Friday morning bits on income, bank capital and more
What else has caught my eye this morning?
First, the regulators are trying to do anything they can to encourage the funneling of capital into the banking system. Why? Banks need all the help they can get to shore up their balance sheets amid billions and billions of writedowns and loan and securities losses. Now, it looks like the Fed may allow bigger infusions of capital from private equity firms. Per the Wall Street Journal:
"The Federal Reserve may soon make it easier for private-equity firms and others to invest in the nation's ailing banks, according to people familiar with the matter.
"With bank stocks crumbling and the second quarter drawing to a close Monday, the changes could offer a lifeline to cash-strapped lenders desperate to secure capital.
"This would be a bit of a sea change for the Fed," said Gregory Lyons, head of the financial-services practice at law firm Goodwin Procter LLP. "A number of banks would love to access the private-equity pool. It's a clean slug of money."
"The move comes as regulators grow increasingly worried about the ability of many banks to replenish capital amid the worst banking crisis in decades.
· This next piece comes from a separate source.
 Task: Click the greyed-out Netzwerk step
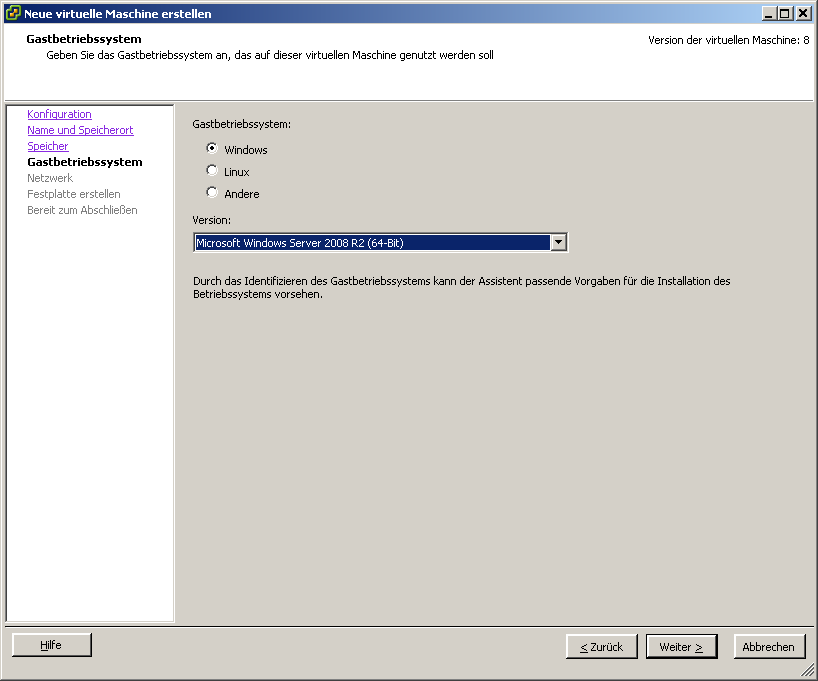50,178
Small and regional lenders are expected to have a tougher time lining up new investors, particularly since some recent capital infusions have stuck banks' new shareholders with big losses."
Second, we continue to see elevated loss and writedown forecasts for the country's major financial institutions. One example: Lehman Brothers is forecasting that Merrill Lynch will end up taking another $5.4 billion in writedowns in the second quarter.
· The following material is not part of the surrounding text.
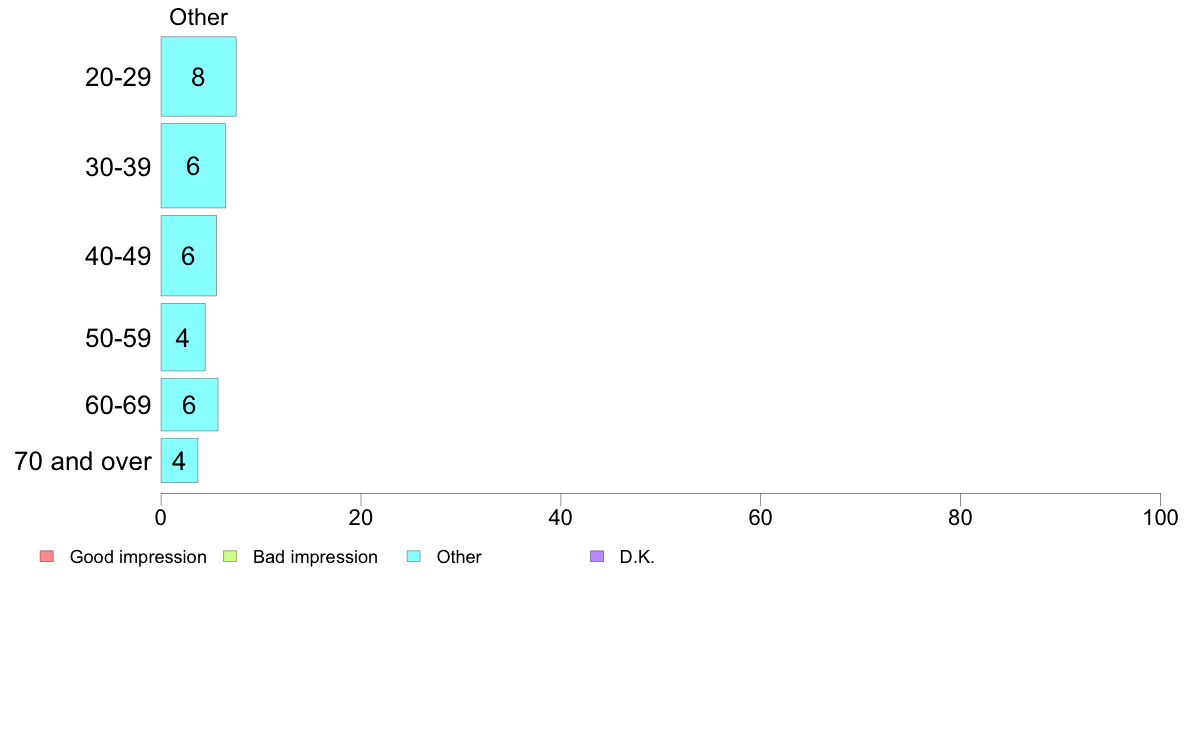Click the 70 and over axis label
This screenshot has height=736, width=1188.
pos(83,461)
Third, personal income and spending wasn't so bad in May. Income jumped 1.9%, more than four times the 0.4% increase economists were expecting. Disposable income jumped 5.7% in the month, the biggest increase since May 1975. Spending rose 0.8%, slightly higher than the 0.7% rise that was expected. The personal consumption expenditures "core" index gained just 0.1%, below the 0.2% forecast (meanwhile, the headline PCE deflator jumped 0.4%, the biggest rise since November).
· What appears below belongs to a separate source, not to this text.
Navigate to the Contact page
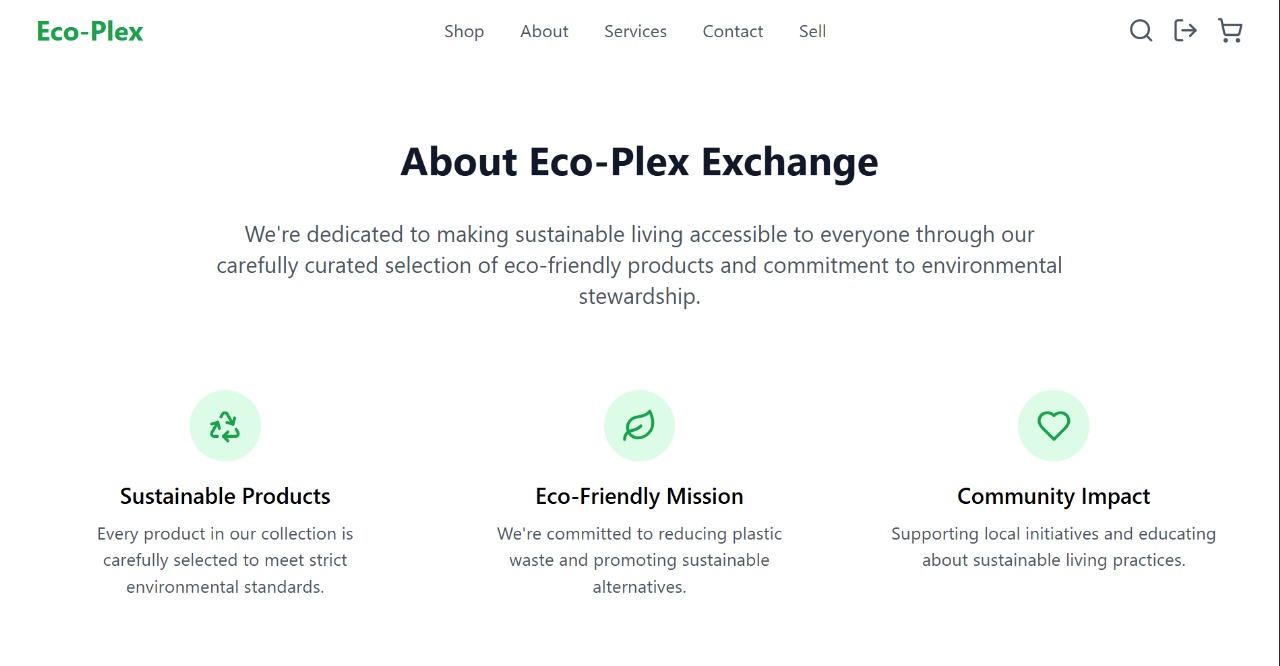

One problem: The tax rebates were the driving force behind the surge in incomes. As the Bureau of Economic Analysis notes:
"The May and April changes in disposable personal income (DPI) -- personal income less personal current taxes -- were boosted as a result of provisions of the Economic Stimulus Act of 2008. The federal government issued rebate payments of $48.1 billion in May ($577.1 billion at an annual rate) and $1.9 billion in April ($23.3 billion at an annual rate). These payments reduced personal current taxes and increased government social benefit payments. As a result, disposable personal income increased substantially. Excluding these special factors, which are discussed more fully below, disposable personal income increased $46.4 billion or 0.4 percent in May, after increasing $16.6 billion, or 0.2 percent, in April."